Taguchi Y-h
BMC Bioinformatics. 2015;16 Suppl 18(Suppl 18):S16. doi: 10.1186/1471-2105-16-S18-S16. Epub 2015 Dec 9.
Transgenerational epigenetics (TGE) are currently considered important in disease, but the mechanisms involved are not yet fully understood. TGE abnormalities expected to cause disease are likely to be initiated during development and to be mediated by aberrant gene expression associated with aberrant promoter methylation that is heritable between generations.

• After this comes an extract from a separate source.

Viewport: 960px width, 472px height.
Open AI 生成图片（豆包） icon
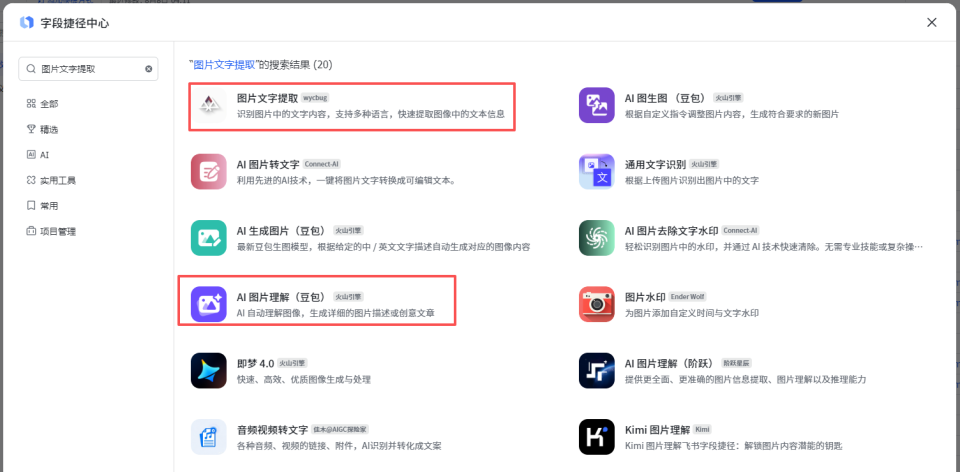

However, because methylation is removed and then re-established during development, it is not easy to identify promoter methylation abnormalities by comparing normal lineages with those expected to exhibit TGE abnormalities.
This study applied the recently proposed principal component analysis (PCA)-based unsupervised feature extraction to previously reported and publically available gene expression/promoter methylation profiles of rat primordial germ cells, between E13 and E16 of the F3 generation vinclozolin lineage that are expected to exhibit TGE abnormalities, to identify multiple genes that exhibited aberrant gene expression/promoter methylation during development.
The biological feasibility of the identified genes were tested via enrichment analyses of various biological concepts including pathway analysis, gene ontology terms and protein-protein interactions. All validations suggested superiority of the proposed method over three conventional and popular supervised methods that employed t test, limma and significance analysis of microarrays, respectively. The identified genes were globally related to tumors, the prostate, kidney, testis and the immune system and were previously reported to be related to various diseases caused by TGE.
Among the genes reported by PCA-based unsupervised feature extraction, we propose that chemokine signaling pathways and leucine rich repeat proteins are key factors that initiate transgenerational epigenetic-mediated diseases, because multiple genes included in these two categories were identified in this study.
跨代表观遗传学(TGE)目前被认为在疾病中很重要,但其涉及的机制尚未完全明确。预计会导致疾病的TGE异常可能在发育过程中启动,并由与异常启动子甲基化相关的异常基因表达介导,这种甲基化在代与代之间是可遗传的。然而,由于甲基化在发育过程中会被去除然后重新建立,通过比较正常谱系与预期表现出TGE异常的谱系来识别启动子甲基化异常并不容易。
本研究将最近提出的基于主成分分析(PCA)的无监督特征提取方法应用于先前报道的、公开可用的大鼠原始生殖细胞基因表达/启动子甲基化谱,这些细胞来自F3代乙烯菌核利谱系的E13至E16期,预计会表现出TGE异常,以识别在发育过程中表现出异常基因表达/启动子甲基化的多个基因。
通过对包括通路分析、基因本体术语和蛋白质-蛋白质相互作用在内的各种生物学概念进行富集分析,测试了所识别基因的生物学可行性。所有验证均表明,所提出的方法优于分别采用t检验、limma和微阵列显著性分析的三种传统且常用的监督方法。所识别的基因总体上与肿瘤、前列腺、肾脏、睾丸和免疫系统相关,并且先前报道与TGE引起的各种疾病有关。
在基于PCA的无监督特征提取所报告的基因中,我们提出趋化因子信号通路和富含亮氨酸重复蛋白是引发跨代表观遗传介导疾病的关键因素,因为在本研究中鉴定出了这两类中的多个基因。